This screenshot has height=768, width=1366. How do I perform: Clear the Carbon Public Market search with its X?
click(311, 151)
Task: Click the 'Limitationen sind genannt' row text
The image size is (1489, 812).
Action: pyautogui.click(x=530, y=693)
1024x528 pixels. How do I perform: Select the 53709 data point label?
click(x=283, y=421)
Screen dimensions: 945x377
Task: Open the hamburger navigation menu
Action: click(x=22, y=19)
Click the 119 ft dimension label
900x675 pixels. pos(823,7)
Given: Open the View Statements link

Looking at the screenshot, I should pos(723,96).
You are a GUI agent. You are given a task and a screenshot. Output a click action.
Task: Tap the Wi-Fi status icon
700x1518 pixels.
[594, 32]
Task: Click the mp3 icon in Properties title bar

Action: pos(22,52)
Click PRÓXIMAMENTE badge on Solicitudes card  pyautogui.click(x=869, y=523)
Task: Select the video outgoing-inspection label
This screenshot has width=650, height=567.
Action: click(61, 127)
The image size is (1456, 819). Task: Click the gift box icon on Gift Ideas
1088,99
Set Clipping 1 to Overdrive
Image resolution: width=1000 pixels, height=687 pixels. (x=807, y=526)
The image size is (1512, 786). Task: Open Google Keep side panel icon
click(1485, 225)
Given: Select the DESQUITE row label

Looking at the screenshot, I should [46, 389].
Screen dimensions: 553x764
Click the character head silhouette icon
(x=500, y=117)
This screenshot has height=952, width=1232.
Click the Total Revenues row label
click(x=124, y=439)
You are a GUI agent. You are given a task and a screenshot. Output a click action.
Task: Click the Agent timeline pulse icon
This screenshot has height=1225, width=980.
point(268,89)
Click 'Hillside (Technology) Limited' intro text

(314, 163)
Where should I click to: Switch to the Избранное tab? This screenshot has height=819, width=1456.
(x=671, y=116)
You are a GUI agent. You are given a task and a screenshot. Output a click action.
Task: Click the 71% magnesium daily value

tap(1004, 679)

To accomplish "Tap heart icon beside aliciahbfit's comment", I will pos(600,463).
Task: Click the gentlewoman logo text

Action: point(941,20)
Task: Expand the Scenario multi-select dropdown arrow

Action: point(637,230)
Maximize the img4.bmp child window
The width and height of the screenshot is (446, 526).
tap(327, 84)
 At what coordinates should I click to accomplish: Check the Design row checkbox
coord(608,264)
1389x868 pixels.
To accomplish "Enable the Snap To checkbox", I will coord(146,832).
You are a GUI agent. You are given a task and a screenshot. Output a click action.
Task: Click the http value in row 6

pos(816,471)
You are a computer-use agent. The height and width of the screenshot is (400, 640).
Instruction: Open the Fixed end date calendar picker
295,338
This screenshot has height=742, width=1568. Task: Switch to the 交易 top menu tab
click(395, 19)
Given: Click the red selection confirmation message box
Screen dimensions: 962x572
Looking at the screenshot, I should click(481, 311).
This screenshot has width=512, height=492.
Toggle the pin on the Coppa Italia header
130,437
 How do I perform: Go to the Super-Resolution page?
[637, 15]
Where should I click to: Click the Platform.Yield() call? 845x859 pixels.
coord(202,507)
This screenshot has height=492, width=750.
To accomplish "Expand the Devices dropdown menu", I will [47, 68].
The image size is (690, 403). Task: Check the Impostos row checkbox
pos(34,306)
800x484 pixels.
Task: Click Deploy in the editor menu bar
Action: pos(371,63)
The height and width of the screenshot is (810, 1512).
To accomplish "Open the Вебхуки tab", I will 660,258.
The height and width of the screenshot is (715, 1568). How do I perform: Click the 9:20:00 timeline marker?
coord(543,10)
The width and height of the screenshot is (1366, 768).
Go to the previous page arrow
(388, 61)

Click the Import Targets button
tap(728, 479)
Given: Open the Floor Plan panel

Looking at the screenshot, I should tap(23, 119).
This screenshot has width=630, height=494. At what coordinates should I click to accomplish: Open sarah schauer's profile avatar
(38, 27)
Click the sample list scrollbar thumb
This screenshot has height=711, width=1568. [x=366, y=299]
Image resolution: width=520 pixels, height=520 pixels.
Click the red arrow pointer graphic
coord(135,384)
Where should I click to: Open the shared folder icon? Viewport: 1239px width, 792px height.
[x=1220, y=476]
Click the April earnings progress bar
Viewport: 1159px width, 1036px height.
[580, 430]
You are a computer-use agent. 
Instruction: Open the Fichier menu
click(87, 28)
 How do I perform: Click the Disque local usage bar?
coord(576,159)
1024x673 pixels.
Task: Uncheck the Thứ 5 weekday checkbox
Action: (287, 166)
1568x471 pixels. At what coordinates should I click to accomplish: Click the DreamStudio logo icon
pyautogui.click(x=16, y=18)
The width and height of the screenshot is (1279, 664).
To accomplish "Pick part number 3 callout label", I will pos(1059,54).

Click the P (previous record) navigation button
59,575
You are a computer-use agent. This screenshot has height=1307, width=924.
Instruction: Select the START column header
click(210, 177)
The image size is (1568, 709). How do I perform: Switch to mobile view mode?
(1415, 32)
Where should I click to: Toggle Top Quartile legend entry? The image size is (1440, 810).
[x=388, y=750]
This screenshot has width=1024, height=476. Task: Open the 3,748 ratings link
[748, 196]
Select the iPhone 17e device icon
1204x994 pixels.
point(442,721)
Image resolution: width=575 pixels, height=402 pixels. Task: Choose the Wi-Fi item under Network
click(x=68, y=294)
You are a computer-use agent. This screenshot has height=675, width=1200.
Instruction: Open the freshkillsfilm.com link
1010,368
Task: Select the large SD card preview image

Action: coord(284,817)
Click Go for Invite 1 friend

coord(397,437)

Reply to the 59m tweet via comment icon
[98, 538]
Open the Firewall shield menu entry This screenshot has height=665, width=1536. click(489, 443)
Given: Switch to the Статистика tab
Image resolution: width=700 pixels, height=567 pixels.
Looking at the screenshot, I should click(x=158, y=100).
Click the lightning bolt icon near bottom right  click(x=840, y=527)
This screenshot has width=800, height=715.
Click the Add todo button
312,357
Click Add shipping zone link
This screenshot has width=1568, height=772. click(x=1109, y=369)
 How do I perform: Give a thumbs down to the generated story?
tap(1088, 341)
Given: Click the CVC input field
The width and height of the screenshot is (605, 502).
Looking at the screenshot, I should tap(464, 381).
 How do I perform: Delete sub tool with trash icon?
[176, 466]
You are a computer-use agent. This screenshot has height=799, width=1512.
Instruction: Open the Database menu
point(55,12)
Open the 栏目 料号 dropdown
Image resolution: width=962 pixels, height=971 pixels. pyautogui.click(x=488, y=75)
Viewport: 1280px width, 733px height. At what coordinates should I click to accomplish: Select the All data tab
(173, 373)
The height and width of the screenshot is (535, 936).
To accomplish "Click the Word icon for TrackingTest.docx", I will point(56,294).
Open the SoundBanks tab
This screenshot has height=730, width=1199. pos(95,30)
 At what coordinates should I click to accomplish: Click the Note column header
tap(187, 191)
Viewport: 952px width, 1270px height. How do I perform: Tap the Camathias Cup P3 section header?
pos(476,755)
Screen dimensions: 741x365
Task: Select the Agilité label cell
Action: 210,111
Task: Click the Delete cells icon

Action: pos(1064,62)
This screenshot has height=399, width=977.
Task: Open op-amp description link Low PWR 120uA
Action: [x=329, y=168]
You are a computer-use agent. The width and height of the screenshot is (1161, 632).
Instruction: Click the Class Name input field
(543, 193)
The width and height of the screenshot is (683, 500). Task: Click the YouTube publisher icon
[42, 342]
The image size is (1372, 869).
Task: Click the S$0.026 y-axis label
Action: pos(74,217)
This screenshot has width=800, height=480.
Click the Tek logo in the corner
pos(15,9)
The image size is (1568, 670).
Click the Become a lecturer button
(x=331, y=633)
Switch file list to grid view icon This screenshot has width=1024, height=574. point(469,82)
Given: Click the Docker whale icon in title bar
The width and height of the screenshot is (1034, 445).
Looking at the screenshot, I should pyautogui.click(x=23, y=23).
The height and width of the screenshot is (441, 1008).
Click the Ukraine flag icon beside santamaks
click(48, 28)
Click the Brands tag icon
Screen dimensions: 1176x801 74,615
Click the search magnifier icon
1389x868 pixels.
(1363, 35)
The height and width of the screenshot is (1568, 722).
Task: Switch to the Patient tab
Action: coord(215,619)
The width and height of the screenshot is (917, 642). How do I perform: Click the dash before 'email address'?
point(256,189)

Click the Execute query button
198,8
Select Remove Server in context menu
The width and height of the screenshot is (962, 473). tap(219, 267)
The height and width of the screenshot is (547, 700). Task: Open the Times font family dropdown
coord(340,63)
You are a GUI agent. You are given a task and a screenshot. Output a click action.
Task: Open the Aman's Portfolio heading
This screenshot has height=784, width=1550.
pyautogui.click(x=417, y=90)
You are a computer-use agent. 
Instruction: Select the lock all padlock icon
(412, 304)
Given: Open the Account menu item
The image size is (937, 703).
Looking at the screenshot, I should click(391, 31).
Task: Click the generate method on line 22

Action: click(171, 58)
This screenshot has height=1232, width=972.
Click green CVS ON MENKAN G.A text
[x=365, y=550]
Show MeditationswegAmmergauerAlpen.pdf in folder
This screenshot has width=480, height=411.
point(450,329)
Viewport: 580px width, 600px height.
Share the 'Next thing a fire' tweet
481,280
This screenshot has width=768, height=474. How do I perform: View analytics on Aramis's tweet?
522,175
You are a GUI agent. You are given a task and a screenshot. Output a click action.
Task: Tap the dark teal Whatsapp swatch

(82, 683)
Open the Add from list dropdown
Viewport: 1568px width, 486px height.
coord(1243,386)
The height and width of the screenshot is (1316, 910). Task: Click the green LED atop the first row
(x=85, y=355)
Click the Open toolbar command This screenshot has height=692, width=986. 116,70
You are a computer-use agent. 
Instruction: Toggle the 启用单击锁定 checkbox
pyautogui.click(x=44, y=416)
□ □ □ □ □
_Task to carry out_: Search the data above and return each line in which "will" occurs.

_Task result_:
To accomplish "Tap heart icon beside aliciahbfit's comment", I will pos(600,463).
To accomplish "Enable the Snap To checkbox", I will coord(146,832).
To accomplish "Expand the Devices dropdown menu", I will [47, 68].
To accomplish "Open the Вебхуки tab", I will 660,258.
To accomplish "Pick part number 3 callout label", I will pos(1059,54).
To accomplish "Click the Word icon for TrackingTest.docx", I will point(56,294).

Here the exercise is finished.